Todd told me later that it was only 20 minutes that we sat with our eyes closed. I felt cool and collected, the AC in full swing. So we went around and gave our two bits and the monk gave us back two bits, the blonde boy with the van dyke and track jacket said "I don't want to say too much, because it probably won't make any sense, but I've been meditating for many years now, and I don't have to focus on my breathing any more, I can just immediately empty my thoughts," thus spoke the white llama. I spoke after him, I said that I tried to focus on my breath, but I felt heaviness. I don't remember what the monk told me.
Outside puting on my shoes, I overheard the trio of the Japanese guy, the older white guy with the hoop earing, and the older white woman grousing about how uninformative the monk was, same old buddhist hardline they said. The white llama left alone, still wearing his track suit in the afternoon heat, I saw a streak of dirt on his back where shmutz probably adhered to a sweaty patch, maybe leaning up against a column in the skytrain station, he clutched his stack of books and didn't look back.
Later that evening Todd took me to a rooftop bar across the river with a commanding view of the Bangkok skyline, a far flung smattering of none-too-interesting buildings. Then we went to the street with the boy gogo bars, future boys, muscle boys, every flavor, peeked in Tawan--specializing in muscle men--for a minute but didn't want overpriced drinks and have to consort with a bunch of trolls, we passed through the street with the girl gogo bars, every few feet a tout showing us a list of sex acts which read like sundry items from a ninety-nine cent store. We ended up having a drink on Silom Soi 4 at the telephone bar, watching the parade of boys and farang, Todd flirted with the waiters, the rest of the evening all manner of defilement flowed through us and emenated from us like the heat in the night air.

*glass eye, endless day

1 Comments:

Blogger Lola Moco said...

some of my colleagues started a fundraiser's meditation group and I thought, oh, I am so neuorotic, mediation would help me be calm and not panic.

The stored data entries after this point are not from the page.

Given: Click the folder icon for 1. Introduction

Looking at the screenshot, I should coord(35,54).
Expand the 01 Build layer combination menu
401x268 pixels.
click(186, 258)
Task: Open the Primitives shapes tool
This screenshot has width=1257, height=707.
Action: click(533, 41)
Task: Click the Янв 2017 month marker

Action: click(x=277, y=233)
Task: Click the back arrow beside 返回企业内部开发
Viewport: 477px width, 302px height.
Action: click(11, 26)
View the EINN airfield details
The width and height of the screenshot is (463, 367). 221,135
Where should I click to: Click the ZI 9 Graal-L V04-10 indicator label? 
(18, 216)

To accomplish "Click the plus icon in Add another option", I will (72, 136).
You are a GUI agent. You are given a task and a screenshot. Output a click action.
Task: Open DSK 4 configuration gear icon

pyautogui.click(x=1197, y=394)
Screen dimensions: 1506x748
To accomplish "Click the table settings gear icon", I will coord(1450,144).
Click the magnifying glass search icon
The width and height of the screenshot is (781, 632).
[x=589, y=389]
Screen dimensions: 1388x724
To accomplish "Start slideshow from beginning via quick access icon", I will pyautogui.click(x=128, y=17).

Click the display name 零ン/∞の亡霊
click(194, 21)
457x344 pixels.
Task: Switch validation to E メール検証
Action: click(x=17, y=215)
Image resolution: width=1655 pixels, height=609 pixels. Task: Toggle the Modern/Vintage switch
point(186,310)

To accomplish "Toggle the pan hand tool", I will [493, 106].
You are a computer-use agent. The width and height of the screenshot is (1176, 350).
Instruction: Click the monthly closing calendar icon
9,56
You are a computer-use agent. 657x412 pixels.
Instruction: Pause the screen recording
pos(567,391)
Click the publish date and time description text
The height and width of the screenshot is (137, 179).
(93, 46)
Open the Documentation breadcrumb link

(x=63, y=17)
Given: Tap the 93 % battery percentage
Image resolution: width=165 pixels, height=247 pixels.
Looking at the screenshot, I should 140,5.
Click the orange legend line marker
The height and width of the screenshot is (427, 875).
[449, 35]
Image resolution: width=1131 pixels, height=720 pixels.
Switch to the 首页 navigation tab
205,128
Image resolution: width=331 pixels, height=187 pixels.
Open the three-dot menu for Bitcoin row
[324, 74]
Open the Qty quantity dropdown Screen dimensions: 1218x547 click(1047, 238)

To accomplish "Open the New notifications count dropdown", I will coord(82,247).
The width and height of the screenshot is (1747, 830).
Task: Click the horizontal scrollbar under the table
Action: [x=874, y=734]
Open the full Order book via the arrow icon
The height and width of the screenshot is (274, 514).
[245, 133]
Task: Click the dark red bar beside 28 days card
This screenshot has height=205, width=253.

But I when I tried to picture myself meditating (i always imagine myself doing new things, so I will have a frame of reference) I couldn't see myself calm and quiet. What I pictured was me, fidgeting, squirming, wriggling, peeking out under my eyelashes, trying to see the clock, giggling at the expressions of everyone around me, beautific faces. Luckily I missed the first one and realized it was a Budhha recruitment -so I haven't gone. But your post was so perfect.